Market volatility in April highlighted these concerns. For the first time in years, US equities, bonds, and the dollar all sold off simultaneously, disrupting the long-held assumption that these assets provide diversification when held together. Instead of cushioning portfolios, unhedged US dollar exposure amplified losses. This left many Australian investors questioning whether traditional strategies still hold true in today’s uncertain environment.
Yet the long-term case for the US remains strong. The nation’s dynamism and innovation continue to drive productivity at rates far ahead of Europe and Australia. From the Global Financial Crisis to COVID-19, “never bet against America,” as Warren Buffett famously put it, has been sound advice. The US consistently outperforms due to rapid adoption of innovation, flexible labor markets, and a culture of resilience. For Australians seeking long-term growth, the US remains indispensable.
Still, risks cannot be ignored. Political pressure on the Federal Reserve and other key institutions has raised doubts about policy independence, while valuations in US public equities remain stretched. Concentration in a handful of mega-cap companies — the so-called “Magnificent Seven” — adds vulnerability to portfolios.

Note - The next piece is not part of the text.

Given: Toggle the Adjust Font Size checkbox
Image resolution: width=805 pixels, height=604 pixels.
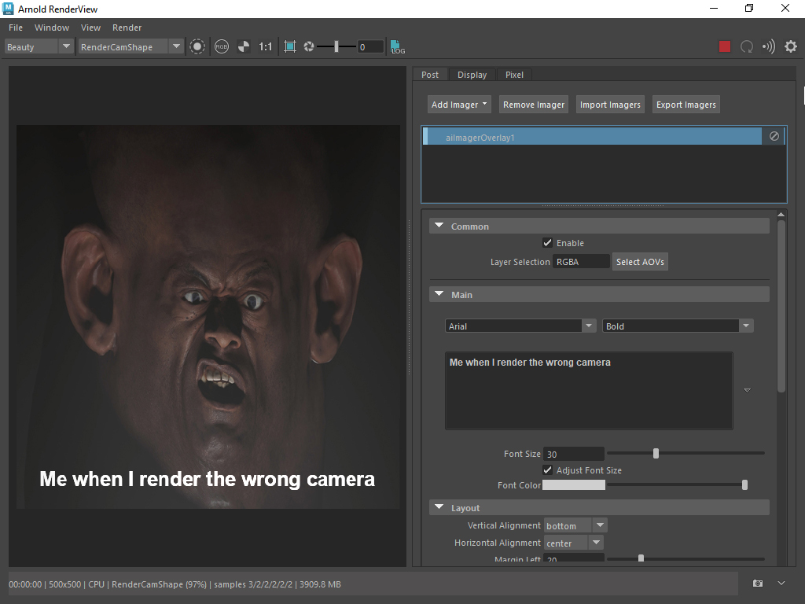Looking at the screenshot, I should 548,470.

Meanwhile, bond yields remain elevated, reflecting higher risk premiums.
So, what should Australian investors do? The answer lies in diversification within US investments. Private credit is one avenue growing in importance. Once dominated by small, higher-risk borrowers, it is now widely used by large corporates backed by private equity sponsors. These loans, often held to maturity, offer income with less mark-to-market volatility than public debt markets. Asset-backed lending provides another diversification path, reducing reliance on traditional government and corporate exposures.
For Australian investors, this means maintaining exposure to the unmatched innovation of the US market, but with a broader lens. Rather than relying solely on public equities or long-duration bonds, portfolios can benefit from diversifying into private credit, asset-backed lending, and sector-specific strategies that capture long-term productivity gains.
In short, US investments remain critical, but the playbook has evolved. The challenge for Australians is not whether to stay invested in the US, but how to structure those allocations wisely. By balancing growth with diversification, investors can capture the best of America’s potential while protecting against its risks.